"""

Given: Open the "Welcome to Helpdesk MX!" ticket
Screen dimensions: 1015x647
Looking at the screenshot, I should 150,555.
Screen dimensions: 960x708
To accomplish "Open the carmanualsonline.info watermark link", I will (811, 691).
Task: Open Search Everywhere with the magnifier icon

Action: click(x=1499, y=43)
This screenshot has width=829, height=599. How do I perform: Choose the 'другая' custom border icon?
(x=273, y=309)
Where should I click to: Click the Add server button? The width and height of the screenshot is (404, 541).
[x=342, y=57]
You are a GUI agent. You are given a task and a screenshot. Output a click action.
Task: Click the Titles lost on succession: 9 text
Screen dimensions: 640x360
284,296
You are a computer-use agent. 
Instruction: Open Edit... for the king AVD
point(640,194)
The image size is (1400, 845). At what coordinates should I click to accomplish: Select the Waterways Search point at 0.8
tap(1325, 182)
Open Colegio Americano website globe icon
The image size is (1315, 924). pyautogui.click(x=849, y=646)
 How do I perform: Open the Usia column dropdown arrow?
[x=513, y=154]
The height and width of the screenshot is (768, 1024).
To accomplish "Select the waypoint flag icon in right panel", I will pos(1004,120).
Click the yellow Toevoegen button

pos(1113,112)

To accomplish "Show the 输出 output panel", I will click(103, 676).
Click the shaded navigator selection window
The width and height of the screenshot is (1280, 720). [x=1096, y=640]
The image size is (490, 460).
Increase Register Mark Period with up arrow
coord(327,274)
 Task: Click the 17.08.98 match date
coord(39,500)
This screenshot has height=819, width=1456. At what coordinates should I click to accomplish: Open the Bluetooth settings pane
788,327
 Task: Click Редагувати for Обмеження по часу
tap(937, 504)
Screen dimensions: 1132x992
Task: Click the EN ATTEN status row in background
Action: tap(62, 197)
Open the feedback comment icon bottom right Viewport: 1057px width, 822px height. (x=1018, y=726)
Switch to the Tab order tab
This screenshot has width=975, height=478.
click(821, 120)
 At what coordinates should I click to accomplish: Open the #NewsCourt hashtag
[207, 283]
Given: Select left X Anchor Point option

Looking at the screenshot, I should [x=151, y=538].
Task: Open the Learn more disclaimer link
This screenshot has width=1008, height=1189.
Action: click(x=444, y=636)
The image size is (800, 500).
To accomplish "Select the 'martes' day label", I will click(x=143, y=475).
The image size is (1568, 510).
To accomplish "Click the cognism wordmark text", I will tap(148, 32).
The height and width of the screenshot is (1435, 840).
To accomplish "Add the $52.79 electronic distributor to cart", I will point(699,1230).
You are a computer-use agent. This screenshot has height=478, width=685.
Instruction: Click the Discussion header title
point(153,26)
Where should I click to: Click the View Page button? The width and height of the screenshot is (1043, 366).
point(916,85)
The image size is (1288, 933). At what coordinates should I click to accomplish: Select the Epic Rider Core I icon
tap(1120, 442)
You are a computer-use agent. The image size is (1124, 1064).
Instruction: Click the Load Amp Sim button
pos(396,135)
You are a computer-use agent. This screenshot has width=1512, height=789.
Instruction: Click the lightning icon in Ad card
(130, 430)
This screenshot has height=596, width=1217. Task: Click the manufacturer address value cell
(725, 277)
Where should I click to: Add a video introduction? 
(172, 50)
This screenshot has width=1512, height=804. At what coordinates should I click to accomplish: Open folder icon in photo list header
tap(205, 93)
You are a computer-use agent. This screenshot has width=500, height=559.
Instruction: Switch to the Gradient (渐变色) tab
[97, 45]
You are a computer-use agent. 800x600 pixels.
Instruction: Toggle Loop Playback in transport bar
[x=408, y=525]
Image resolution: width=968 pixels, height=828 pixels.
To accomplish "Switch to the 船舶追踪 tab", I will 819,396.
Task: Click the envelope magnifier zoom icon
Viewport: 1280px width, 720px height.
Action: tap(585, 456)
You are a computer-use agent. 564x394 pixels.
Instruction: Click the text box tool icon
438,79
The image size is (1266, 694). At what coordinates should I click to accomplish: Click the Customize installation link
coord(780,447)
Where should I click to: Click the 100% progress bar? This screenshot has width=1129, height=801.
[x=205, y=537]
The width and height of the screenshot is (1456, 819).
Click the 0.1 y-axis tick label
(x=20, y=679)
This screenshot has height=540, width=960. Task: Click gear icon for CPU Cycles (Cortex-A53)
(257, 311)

"""

GOAL – Reproduce all of the material above verbatim, keeping every line in its original order.

FINISHED EXERCISE –
Given: Open the "Welcome to Helpdesk MX!" ticket
Screen dimensions: 1015x647
Looking at the screenshot, I should 150,555.
Screen dimensions: 960x708
To accomplish "Open the carmanualsonline.info watermark link", I will (811, 691).
Task: Open Search Everywhere with the magnifier icon

Action: click(x=1499, y=43)
This screenshot has width=829, height=599. How do I perform: Choose the 'другая' custom border icon?
(x=273, y=309)
Where should I click to: Click the Add server button? The width and height of the screenshot is (404, 541).
[x=342, y=57]
You are a GUI agent. You are given a task and a screenshot. Output a click action.
Task: Click the Titles lost on succession: 9 text
Screen dimensions: 640x360
284,296
You are a computer-use agent. 
Instruction: Open Edit... for the king AVD
point(640,194)
The image size is (1400, 845). At what coordinates should I click to accomplish: Select the Waterways Search point at 0.8
tap(1325, 182)
Open Colegio Americano website globe icon
The image size is (1315, 924). pyautogui.click(x=849, y=646)
 How do I perform: Open the Usia column dropdown arrow?
[x=513, y=154]
The height and width of the screenshot is (768, 1024).
To accomplish "Select the waypoint flag icon in right panel", I will pos(1004,120).
Click the yellow Toevoegen button

pos(1113,112)

To accomplish "Show the 输出 output panel", I will click(103, 676).
Click the shaded navigator selection window
The width and height of the screenshot is (1280, 720). [x=1096, y=640]
The image size is (490, 460).
Increase Register Mark Period with up arrow
coord(327,274)
 Task: Click the 17.08.98 match date
coord(39,500)
This screenshot has height=819, width=1456. At what coordinates should I click to accomplish: Open the Bluetooth settings pane
788,327
 Task: Click Редагувати for Обмеження по часу
tap(937, 504)
Screen dimensions: 1132x992
Task: Click the EN ATTEN status row in background
Action: tap(62, 197)
Open the feedback comment icon bottom right Viewport: 1057px width, 822px height. (x=1018, y=726)
Switch to the Tab order tab
This screenshot has width=975, height=478.
click(821, 120)
 At what coordinates should I click to accomplish: Open the #NewsCourt hashtag
[207, 283]
Given: Select left X Anchor Point option

Looking at the screenshot, I should [x=151, y=538].
Task: Open the Learn more disclaimer link
This screenshot has width=1008, height=1189.
Action: click(x=444, y=636)
The image size is (800, 500).
To accomplish "Select the 'martes' day label", I will click(x=143, y=475).
The image size is (1568, 510).
To accomplish "Click the cognism wordmark text", I will tap(148, 32).
The height and width of the screenshot is (1435, 840).
To accomplish "Add the $52.79 electronic distributor to cart", I will point(699,1230).
You are a computer-use agent. This screenshot has height=478, width=685.
Instruction: Click the Discussion header title
point(153,26)
Where should I click to: Click the View Page button? The width and height of the screenshot is (1043, 366).
point(916,85)
The image size is (1288, 933). At what coordinates should I click to accomplish: Select the Epic Rider Core I icon
tap(1120, 442)
You are a computer-use agent. The image size is (1124, 1064).
Instruction: Click the Load Amp Sim button
pos(396,135)
You are a computer-use agent. This screenshot has width=1512, height=789.
Instruction: Click the lightning icon in Ad card
(130, 430)
This screenshot has height=596, width=1217. Task: Click the manufacturer address value cell
(725, 277)
Where should I click to: Add a video introduction? 
(172, 50)
This screenshot has width=1512, height=804. At what coordinates should I click to accomplish: Open folder icon in photo list header
tap(205, 93)
You are a computer-use agent. This screenshot has width=500, height=559.
Instruction: Switch to the Gradient (渐变色) tab
[97, 45]
You are a computer-use agent. 800x600 pixels.
Instruction: Toggle Loop Playback in transport bar
[x=408, y=525]
Image resolution: width=968 pixels, height=828 pixels.
To accomplish "Switch to the 船舶追踪 tab", I will 819,396.
Task: Click the envelope magnifier zoom icon
Viewport: 1280px width, 720px height.
Action: tap(585, 456)
You are a computer-use agent. 564x394 pixels.
Instruction: Click the text box tool icon
438,79
The image size is (1266, 694). At what coordinates should I click to accomplish: Click the Customize installation link
coord(780,447)
Where should I click to: Click the 100% progress bar? This screenshot has width=1129, height=801.
[x=205, y=537]
The width and height of the screenshot is (1456, 819).
Click the 0.1 y-axis tick label
(x=20, y=679)
This screenshot has height=540, width=960. Task: Click gear icon for CPU Cycles (Cortex-A53)
(257, 311)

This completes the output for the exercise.